Pls. Help me answer this.

y”+4y’+4y=0 ; y(0)=1, y’(0)=1

Answer 1

where are you stuck?

Answer 2

y”+4y’+4y=0 ; y(0)=1, y’(0)=1
r^2 +4r+4=(r+2)(r+2)
r=-2 and -2

Answer 3

y=c1e^-2t +C2e^-2t
y=(0)=1 y'(0)=1
y'=-C1e^-2t-2C2e-2t

Answer 4

is it correct???

Answer 5

hold on, y seems not good to me
y = e^(-2t) (C1+C2t)

Answer 6

double root r =-2 give you 2 solutions: \(e^{-2t} ~~and~~ t*e^{-2t}\)

Answer 7

general solution is
\[y = e^{-2t}(C_1 +C_2t)\]

Answer 8

got me?

Answer 9

sorry I'm confused. can you pls. explain.

Answer 10

where did i got wrong?

Answer 11

OK, to yours, C1 e^(-2t) and C2 e^(-2t) is not correct.

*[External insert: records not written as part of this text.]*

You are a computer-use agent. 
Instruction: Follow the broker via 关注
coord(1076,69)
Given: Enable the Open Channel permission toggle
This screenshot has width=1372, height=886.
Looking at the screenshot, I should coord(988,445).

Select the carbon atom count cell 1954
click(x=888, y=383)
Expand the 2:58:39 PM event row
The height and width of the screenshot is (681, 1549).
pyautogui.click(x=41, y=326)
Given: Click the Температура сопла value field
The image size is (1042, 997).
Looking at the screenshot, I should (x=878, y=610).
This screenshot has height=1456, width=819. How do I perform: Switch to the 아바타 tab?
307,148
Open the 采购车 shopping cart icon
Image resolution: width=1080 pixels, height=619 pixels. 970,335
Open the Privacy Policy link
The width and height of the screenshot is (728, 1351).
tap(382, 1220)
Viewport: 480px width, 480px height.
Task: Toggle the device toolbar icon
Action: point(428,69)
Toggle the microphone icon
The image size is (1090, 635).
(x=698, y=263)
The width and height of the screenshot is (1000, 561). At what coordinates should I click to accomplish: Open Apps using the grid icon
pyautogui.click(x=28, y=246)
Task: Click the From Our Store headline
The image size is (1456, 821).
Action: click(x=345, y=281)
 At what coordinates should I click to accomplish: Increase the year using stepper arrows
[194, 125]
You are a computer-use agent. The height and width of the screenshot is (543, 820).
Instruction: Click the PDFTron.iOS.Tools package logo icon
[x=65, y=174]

Re read the material. To DOUBLE ROOT. the second solution MUST time with t

Answer 12

your characteristic equation gives you r = -2 twice, right?

Answer 13

yes

Answer 14

therefore, the solution are:
x1 = C1e^(-2t) ok?

Answer 15

ok

Answer 16

X2 = C2 *t *e^(-2t)
that's the formula,

Answer 17

because if you don't time t, so, x1 = x2? when by definition, the solutions must be linear INdependent. to have it, you must time t to x1 to get x2

Answer 18

so instead of y'=-C1e^-2t-2C2e-2t
it should be like this -C1e^-2t- C2 *t *e^(-2t)?

Answer 19

\[y = C_1e^{-2t}+C_2te^{-2t}\]
take derivative, you get what? do it carefully, please

Answer 20

\[y' = -2C_1e^{-2t} +C_2e^{-2t} -2C_2e^{-2t}\] got this part?

Answer 21

\(C_2 te^{-2t}\) take product rule for t and e^(-2t)

Answer 22

yes i got that part

Answer 23

so, you have both y and y'
and then, replace initial condition on them to get C1, C2

Answer 24

got it?